> Activity
Reproduce, please, the line that holds "The height and width of the screenshot is (269, 261)." and all later lines through the end of the entries below, exactly; omit pictures.
---+---
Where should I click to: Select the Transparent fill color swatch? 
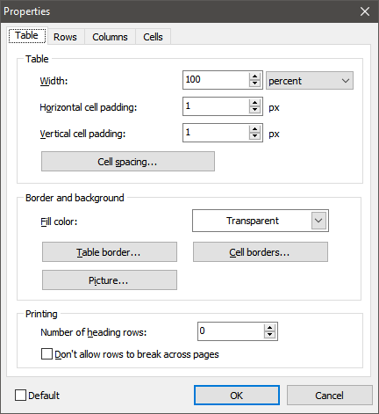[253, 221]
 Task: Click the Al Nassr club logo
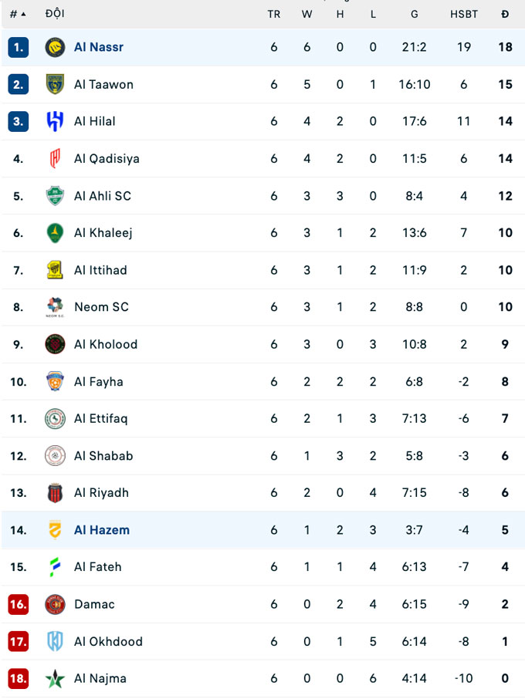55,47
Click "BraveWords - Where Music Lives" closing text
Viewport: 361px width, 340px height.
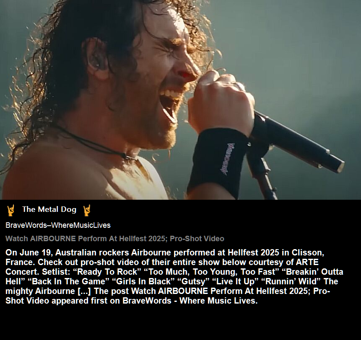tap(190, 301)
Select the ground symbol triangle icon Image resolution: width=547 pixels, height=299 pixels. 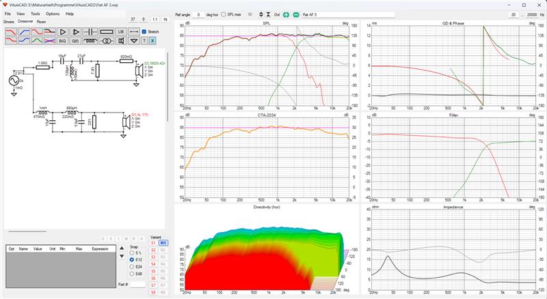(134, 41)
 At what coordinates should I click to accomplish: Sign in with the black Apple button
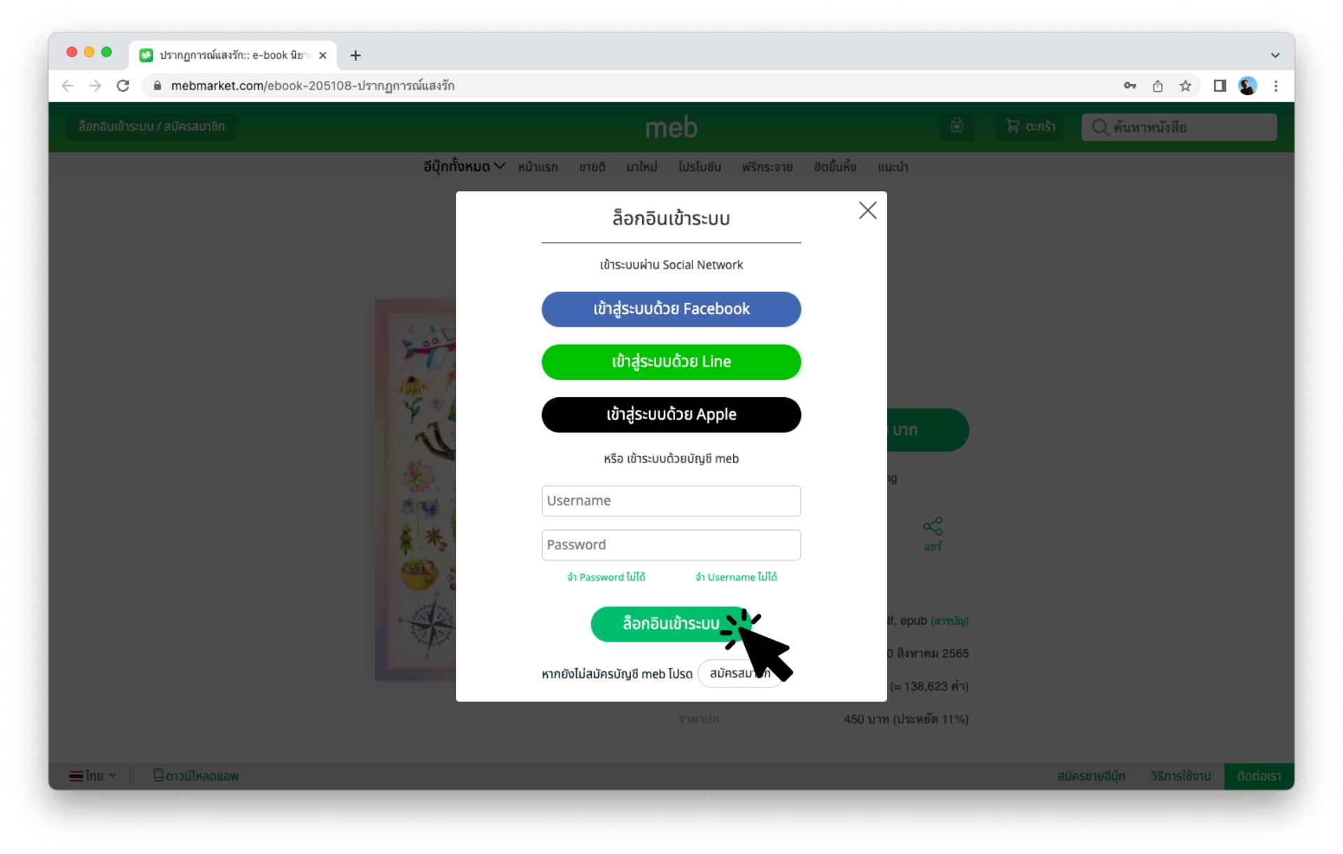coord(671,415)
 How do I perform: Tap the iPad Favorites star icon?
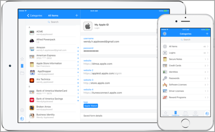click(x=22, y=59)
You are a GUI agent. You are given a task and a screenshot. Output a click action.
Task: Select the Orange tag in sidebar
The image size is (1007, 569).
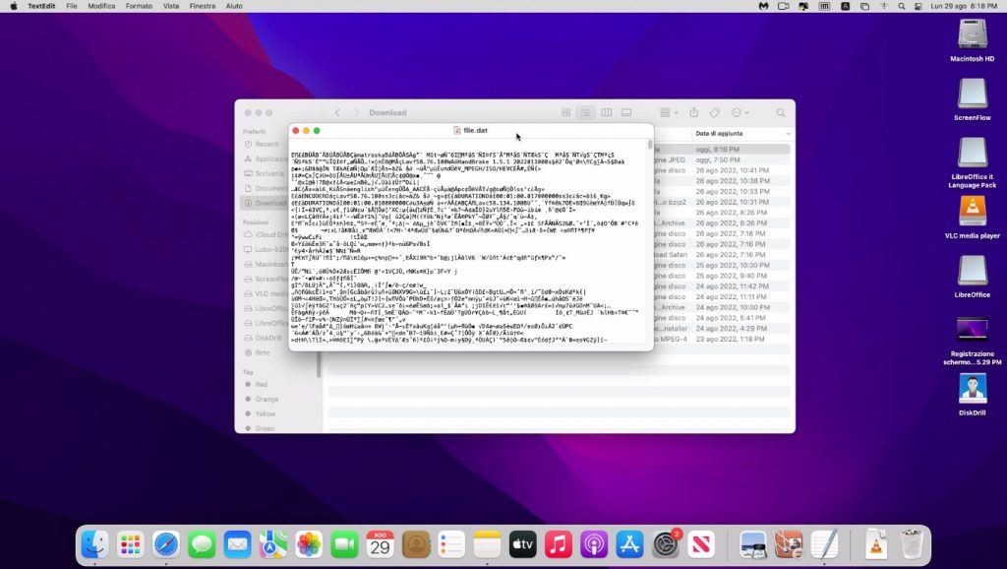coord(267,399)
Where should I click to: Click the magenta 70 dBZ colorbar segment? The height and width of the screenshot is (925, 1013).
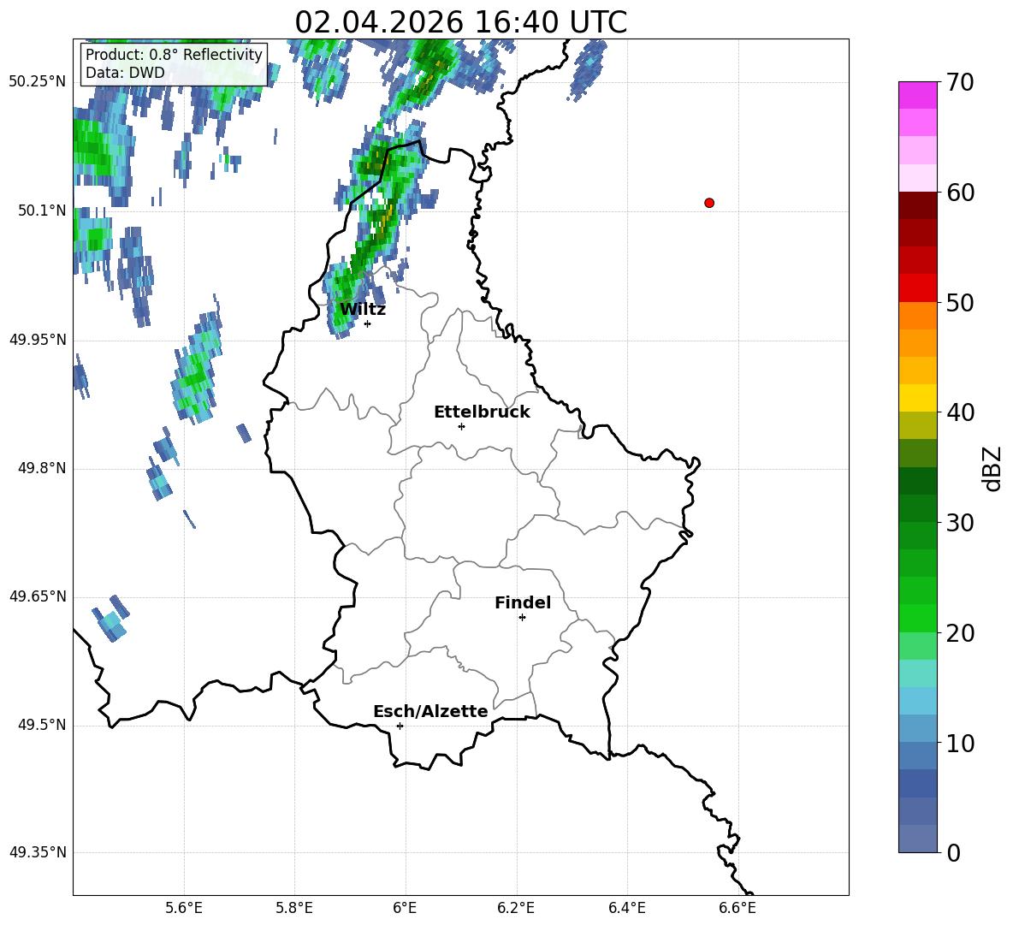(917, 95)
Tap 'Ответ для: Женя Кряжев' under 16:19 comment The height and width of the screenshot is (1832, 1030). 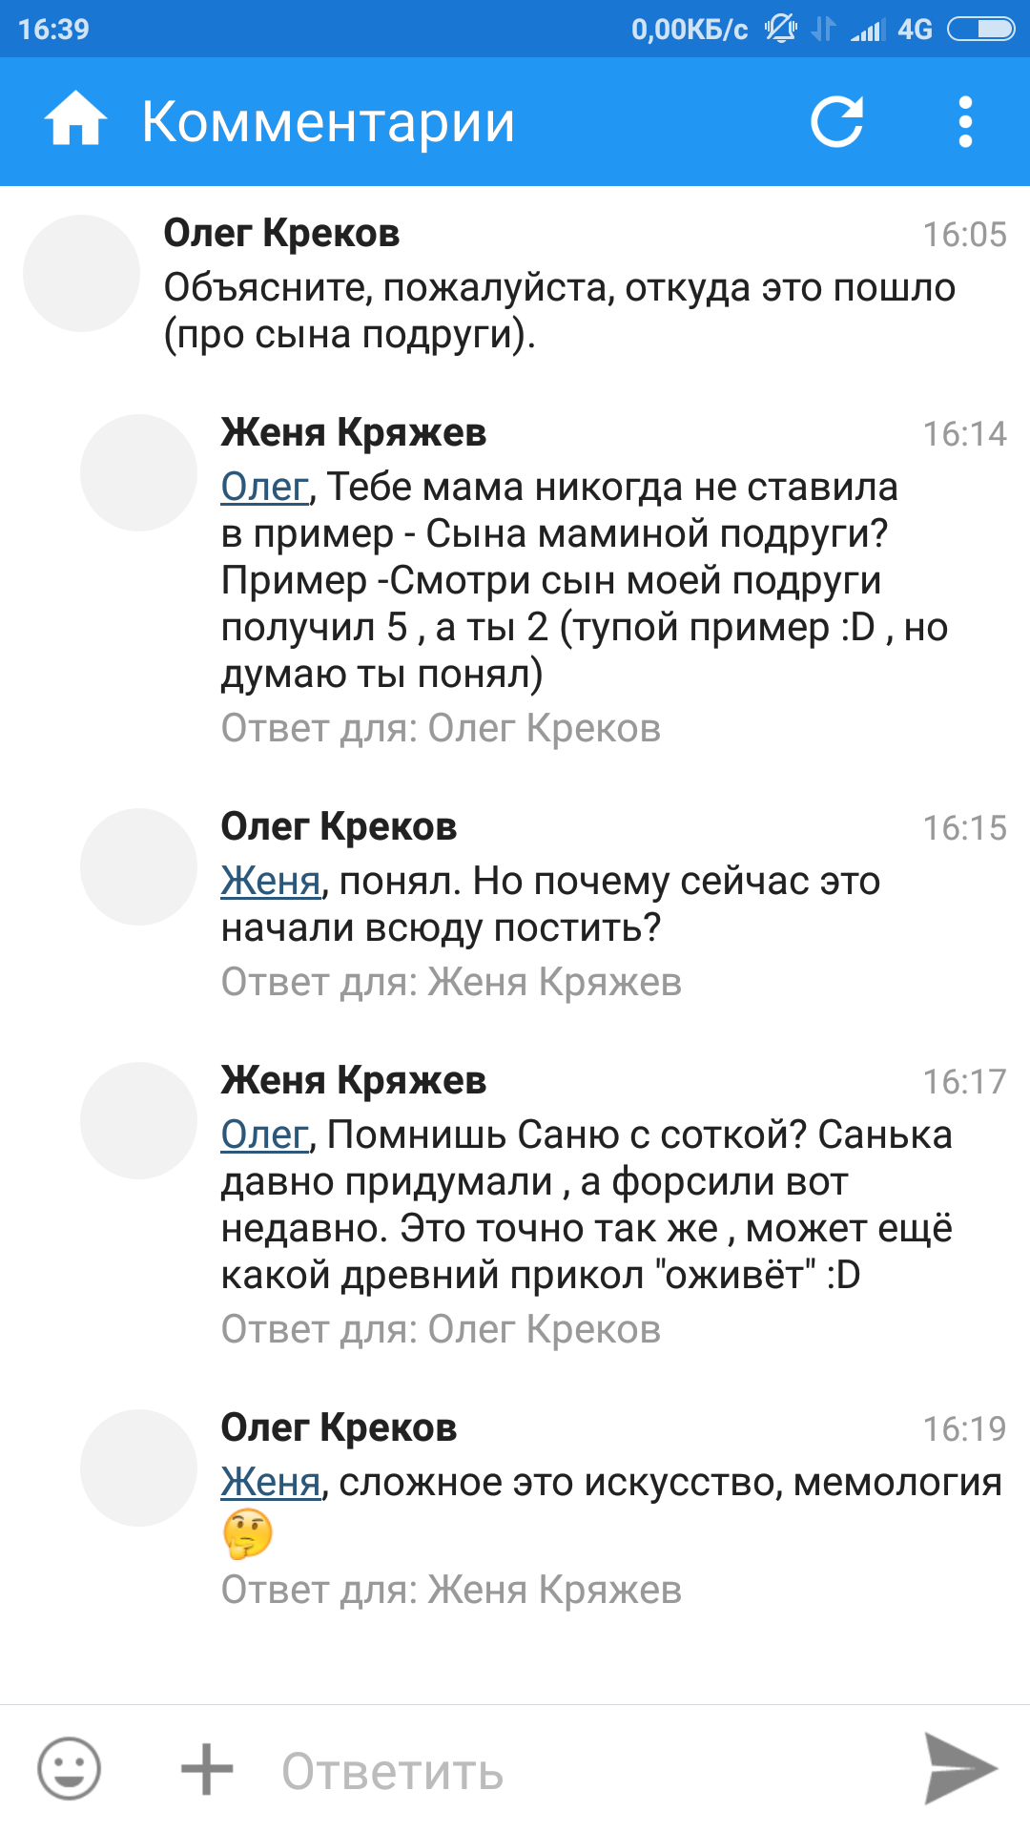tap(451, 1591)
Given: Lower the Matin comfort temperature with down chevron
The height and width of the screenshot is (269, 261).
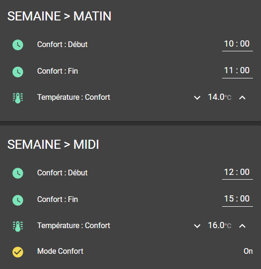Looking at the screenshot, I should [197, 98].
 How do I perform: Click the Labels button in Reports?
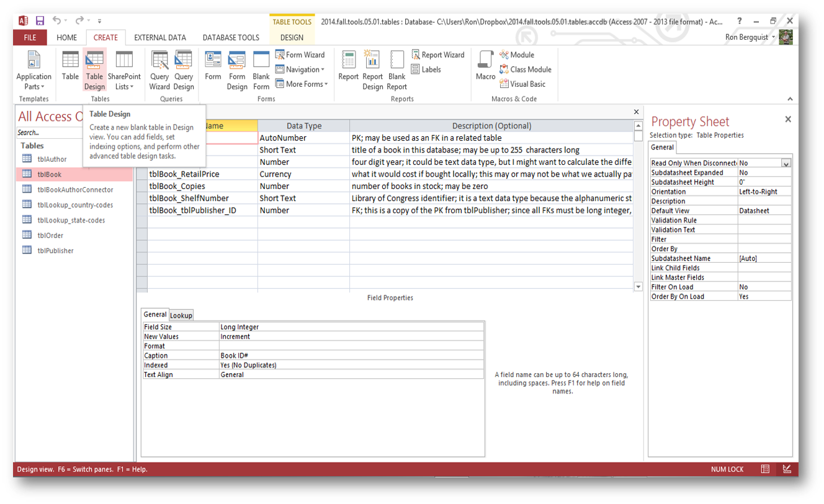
---+---
> Solution to the problem
The height and width of the screenshot is (269, 261).
Looking at the screenshot, I should [197, 98].
 How do I perform: Click the Labels button in Reports?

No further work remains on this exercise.